Richard Harris reprises the role of John Morgan, a man kidnapped by Sioux while on a hunting expedition years earlier.
He wound up spending five years with the tribe, becoming a respected warrior known by the name of Horse before returning to his priviledged life in England.
But in the three years since returning, he’s found that life boring and unsatisfying.
So he returns to the American West, promising he’ll only be gone for a year and hoping to reunite with his old friends among the Yellow Hand band of the Sioux.
He arrives to find they’ve been forced from their sacred burial ground by rival Indians warring under the control of white settlers who are building a fort nearby.
Some of the Yellow Hand survivors are hiding in the nearby badlands. Many of the women have been taken captive by the whites, led by a man named Zenas (Geoffrey Lewis).
The band’s willpower to fight has been broken. They’re awaiting death, or a sign from the Great Spirit.
Morgan decides to give them that sign by undergoing the Sun Vow ceremony for a second time, then leading them in a quest to regain their ancestral land.
Well-filmed action sequences are the highlight in this sequel tp 1970’s highly successful “A Man Called Horse.”
Of course, the second “Indian” Western in the series is even more blatant than the first in its white chauvinism.
In the first, Harris’s John Morgan merely gained acceptance into the tribe, married the Indian girl all the men wanted and helped them defeat the Shoshone in battle.
Here, he returns all the way from England to single-handedly save an entire band of the Sioux tribe, giving them the good-ol’-English kick in the butt they need to man up and fight for their future.

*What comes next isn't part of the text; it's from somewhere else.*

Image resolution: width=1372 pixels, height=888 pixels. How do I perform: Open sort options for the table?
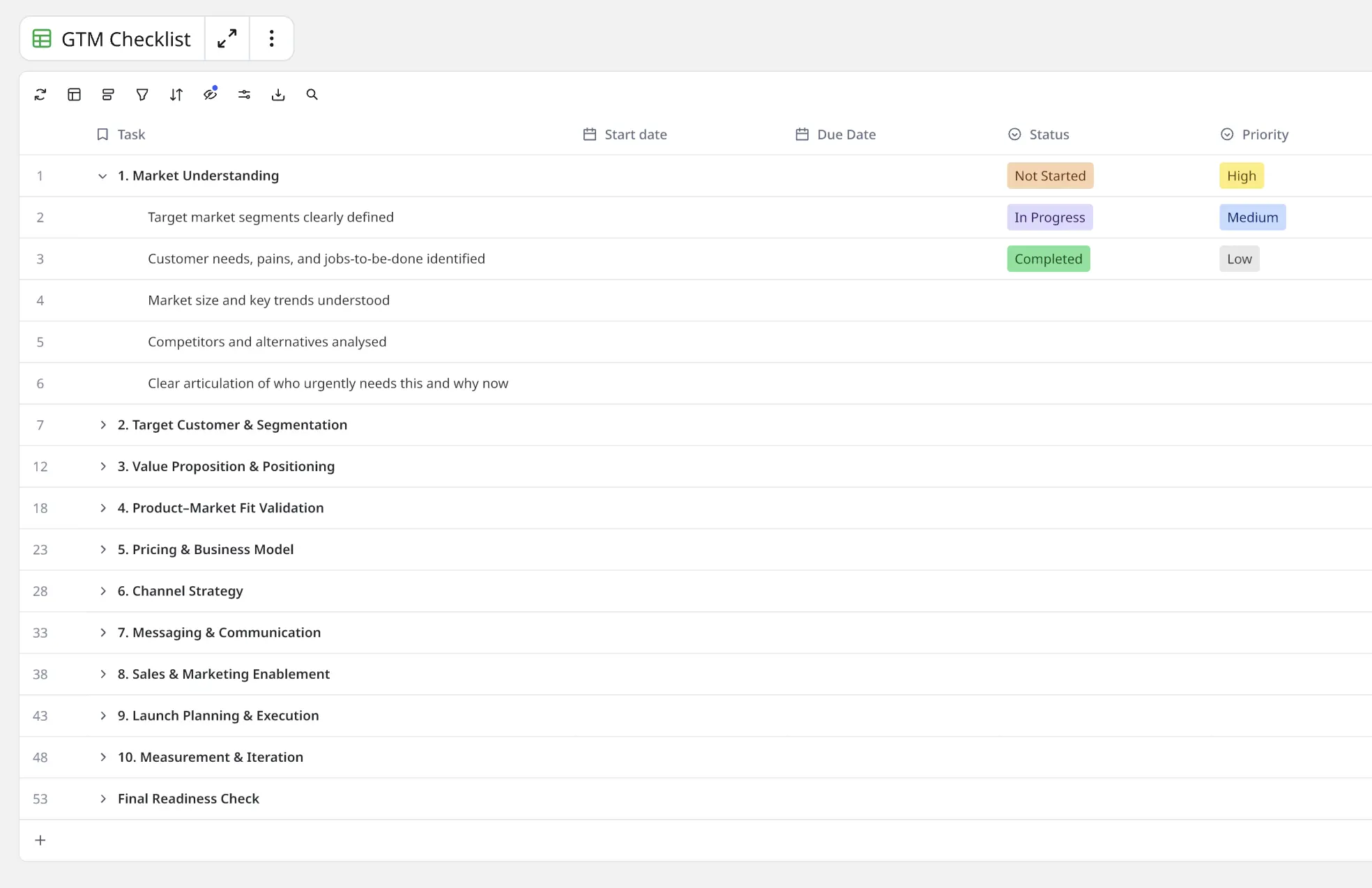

One more sequel would follow: 1983’s “Triumphs of a Man Called Horse.”
Directed:
Irvin Kerschner
Cast:
Richard Harris … John Morgan
Gale Sondergaard … Elk Woman
Geoffrey Lewis … Zenas
William Lucking … Tom Gryce
Jorge Luke … Running Bull
Enrique Lucero … Raven
Regino Herrera … Lame Wolf
Pedro Damian … Standing Bear
Claudio Brook … Chemin De Fer
Alberto Mariscal … Red Cloud
Ana De Sade … Moon Star
Humberto Lopez … Thin Dog
Jorge Russek … Blacksmith
Runtime: 129 min.
Memorable lines:
John Morgan to Zenas: “Good luck with your little fort.”
Tom Gryce, as John Morgan piles sticks on his crotch: “What the hell are you doing?”
John Morgan: “Well, I’m not making a spot of tea, old boy.”
John Morgan to Elk Woman: “There is no evil spirits. Only evil men.”